SQL: Comparing Addresses

1ddqd · May 2011

I've been tasked with identifying records that have a physical address differing from their mailing address.

The problem is that some physical addresses may be entered as 123 N. Main St.

The mailing address in the example is 123 North Main Street.

I need to account, not only for abbreviations, but also spacing.

This, to me, means lots of Case statements to convert it, or I could parse the addresses using substring and trim.

Is there any easier way? I can't seem to put the pieces together with Google.

schuss · May 2011

This is why they make normalization tools, because strings blow ass to convert/compare. How many records?

Steve Bennett · May 2011

I once had to do a very similar task. I ended up creating a probability analysis when comparing strings, then, analyzing the results to decide upon a score threshold that seemed to hit nearly all matches without any false positives. Score was a modified percentage based on how closely the strings matched, and I'd pick something like 92.4% as the threshold. Anyway, if I were to do this for your situation, I'd probably add an extra column to hold the match probability value, and do the string analysis (lots of string splitting and other string operations will be needed).

Alternatively, you could try using SQL Server's SOUNDEX function, and seeing if that will be sufficient. I'm skeptical that it will be, because of things such as "N" being compared with "North" - I doubt SOUNDEX will consider that a very close match.

bowen · May 2011

There isn't a good or easy way to do this, unfortunately.

You're going to need to get a list of abbreviations and try to match it, and normalize it. You're also going to want to use an actually programming language in this case. SQL is all well and good, and I'm sure you can do a great many things in it, but it is really not designed for this shit.

Generally, for street, your normalization process is as follows:

pre-step) create a list of abbreviations, like st rd ste and the rest

1) split string by token, in this case spaces
2) identify the house or street number, usually first or last set of entries and almost always contains a number. In this case, verify that if it's a number, it matches a number of one of the tokens in the non-normalized strings.
3) do a lookup on the abbreviation list, replace as needed

This is about as simple as you can get, but it's still not going to be 100%.

aperlscript · May 2011

Depending on how many records you have, you can whip up a fairly* simple script that uses Google's geocoding API. Convert all the addresses to latitude/longitude pairs, and then compare those. They say they only allow 2,500 lookups per day, but those limits are squishy, and if you really try you can get around them.

## Source excerpt:
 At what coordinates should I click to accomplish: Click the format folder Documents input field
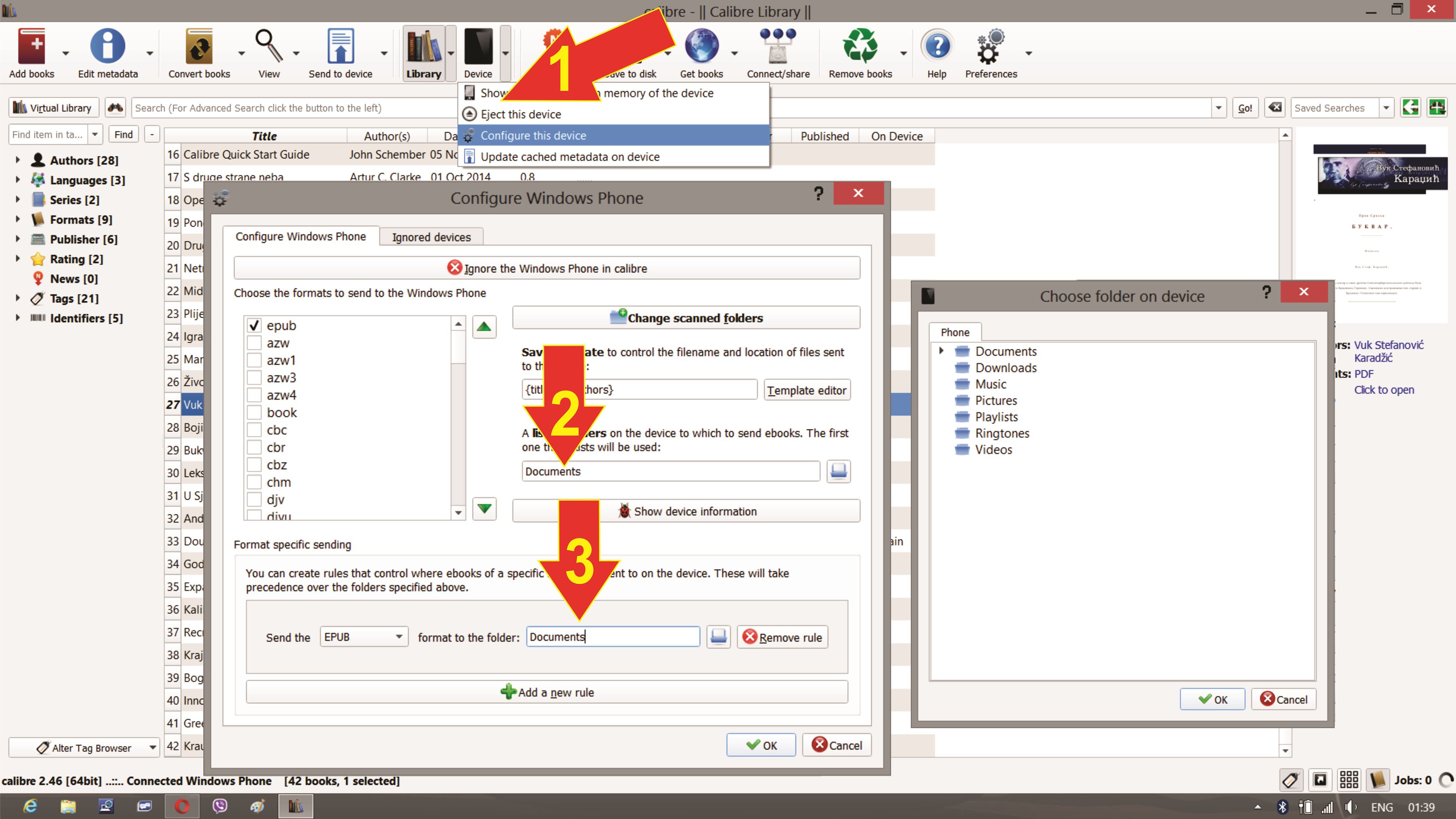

## Objectives:
[a] From the thread above on comparing addresses in SQL, set down word for word the passage that begins with "You're going to" and stops after "the non-normalized strings.".
[b] In the thread on comparing addresses in SQL, why does one reply doubt that SQL Server's SOUNDEX function would be enough? Answer in one to three sentences.
[c] According to the thread on comparing addresses in SQL, how many lookups per day does Google's geocoding API reportedly allow?

## The replies:
[a]
You're going to need to get a list of abbreviations and try to match it, and normalize it. You're also going to want to use an actually programming language in this case. SQL is all well and good, and I'm sure you can do a great many things in it, but it is really not designed for this shit.

Generally, for street, your normalization process is as follows:

pre-step) create a list of abbreviations, like st rd ste and the rest

1) split string by token, in this case spaces
2) identify the house or street number, usually first or last set of entries and almost always contains a number. In this case, verify that if it's a number, it matches a number of one of the tokens in the non-normalized strings.

[b] SOUNDEX would have to compare abbreviated forms with spelled-out ones, such as "N" with "North." The poster doubts it would treat such a pair as a very close match.

[c] It reportedly allows 2,500 lookups per day.